“Let you?” cried Jolly Bill Hickey, “why he’ll be glad to have you get his map back! He wants that treasure—any man would, and he can’t tell where old Hank Denby hid it until he looks at the map. Of course he’ll be glad to have you get it back for him.”

“I don’t know that I can do it—or even find this man he suspects,” stated Bob.

“Well, you can have a try at it, anyhow,” decided Harry. “And you did pretty well down at Beacon Beach.”

“There was a lot of luck in that,” admitted Bob.

“Well, maybe luck will break here for you, too,” put in Jolly Bill. “I hope so, for Hiram’s sake.”

“But look here,” spoke out Ned. “Mr. Beegle must have opened his brass-bound box and have looked at the map inside between the time he got home with it and the time it was taken from him. And by looking at the map he must know where the stuff is buried.”
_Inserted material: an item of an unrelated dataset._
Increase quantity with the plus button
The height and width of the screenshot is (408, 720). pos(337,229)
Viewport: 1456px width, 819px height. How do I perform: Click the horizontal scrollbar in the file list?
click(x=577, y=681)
“That’s so,” agreed Harry.

“Not so fast!” exclaimed Jolly Bill. “It isn’t so easy to look at a map and then find the place it refers to. We found that out when we went to the South Sea island. You’ve got to have the map right with you, and work your course along fathom by fathom. Hiram would need the map to find where Hank had hid anything. Hank wouldn’t hide it in any easy place, or a place you could find by one look at the map. And Hiram didn’t have much time to study it.

“No, what I think, is that Rod heard, through the letter he got from Judge Weston, that everything had gone to Hiram. This made him mad and he decided to do things his own way, like he did once before when this happened to me,” and Jolly Bill tapped his wooden leg. “So he got the best of Hiram before Hiram had a chance to study the map. Rod has it now and he’ll dig up that treasure as soon as he gets the chance.”

“Do you think it’s buried around here?” asked Ned eagerly.